Your output should reproduce each entry exactly, with none of its pictures.
--------------------------------------------------
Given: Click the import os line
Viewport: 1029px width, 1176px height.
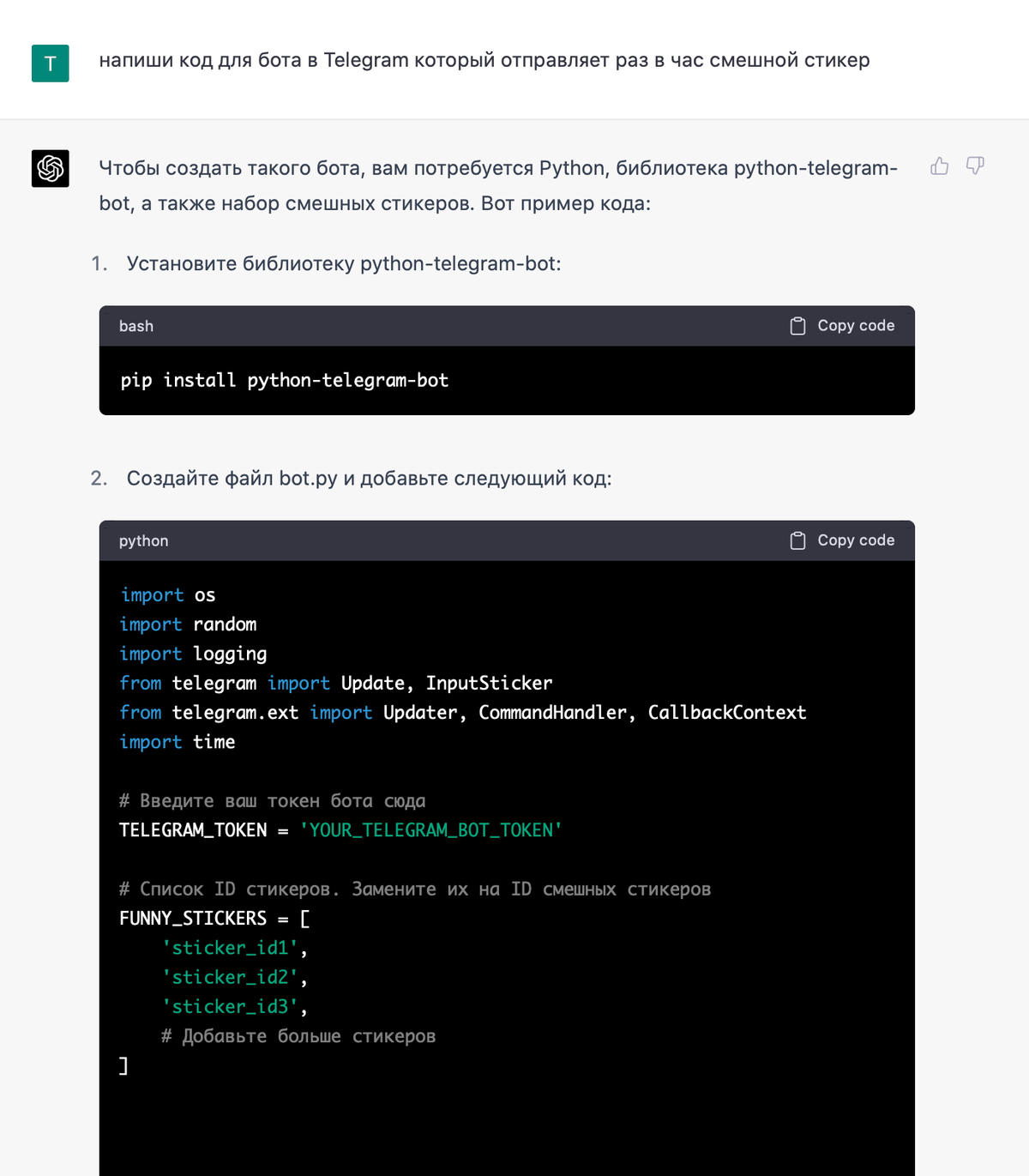Looking at the screenshot, I should [x=167, y=595].
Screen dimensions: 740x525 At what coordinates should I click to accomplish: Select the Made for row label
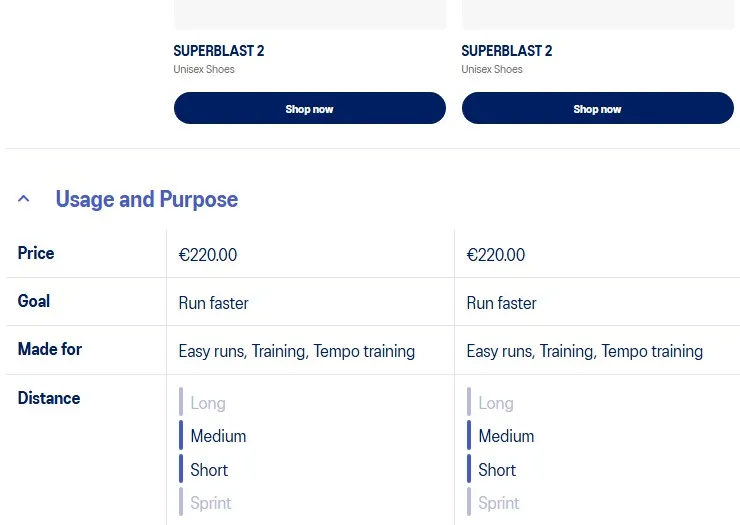50,349
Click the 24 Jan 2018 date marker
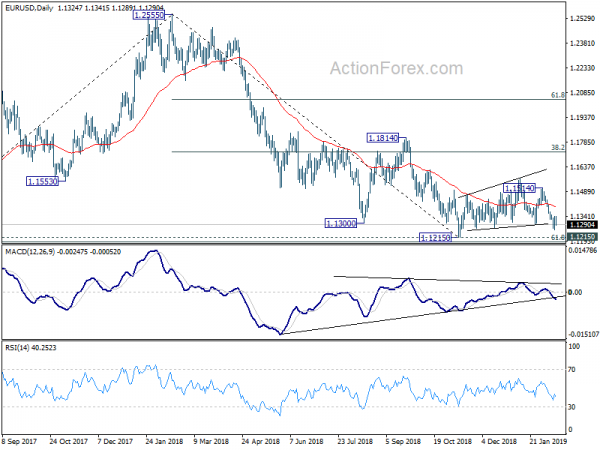The image size is (600, 450). click(x=164, y=441)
--------------------------------------------------
▸ ANSWER BOX:
Given: Click the import os line
Viewport: 1029px width, 1176px height.
Looking at the screenshot, I should [x=167, y=595].
Screen dimensions: 740x525 At what coordinates should I click to accomplish: Select the Made for row label
50,349
Click the 24 Jan 2018 date marker
The image size is (600, 450). click(x=164, y=441)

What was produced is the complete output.